- [Work to complete]
Once you reach the line containing "Powered by Shopify (517, 1046)", write out that line and every remaining line of the records exactly.

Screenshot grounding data
····················
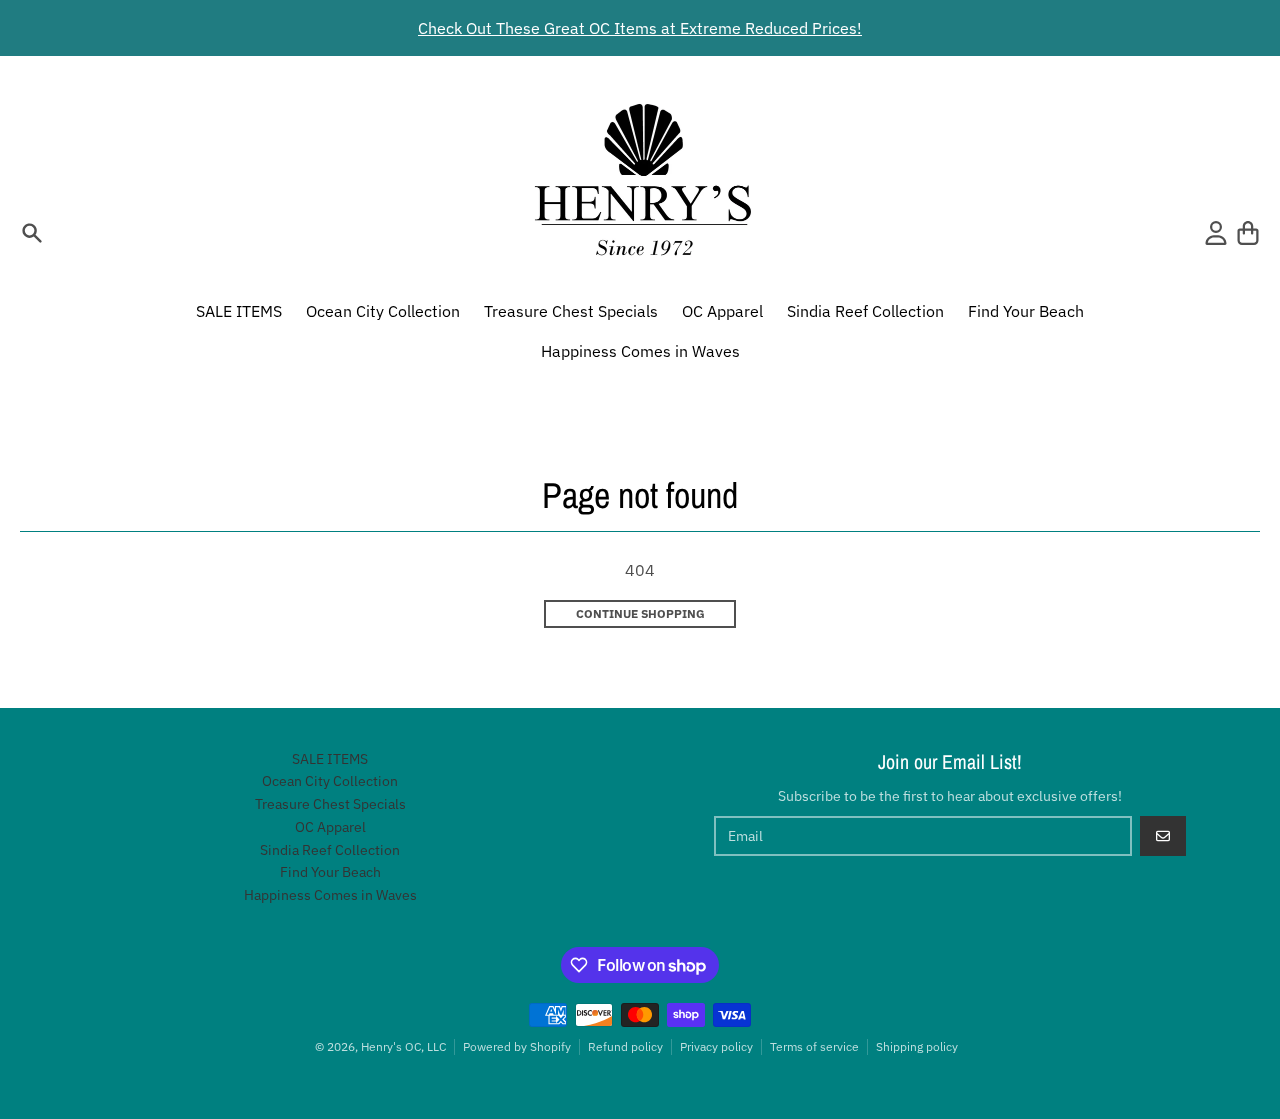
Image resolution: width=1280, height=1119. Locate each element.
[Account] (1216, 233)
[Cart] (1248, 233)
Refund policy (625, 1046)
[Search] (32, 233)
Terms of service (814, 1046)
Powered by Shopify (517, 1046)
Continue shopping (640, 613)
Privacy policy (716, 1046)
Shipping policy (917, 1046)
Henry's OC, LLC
····················
- [Solution]
Powered by Shopify (517, 1046)
Continue shopping (640, 613)
Privacy policy (716, 1046)
Shipping policy (917, 1046)
Henry's OC, LLC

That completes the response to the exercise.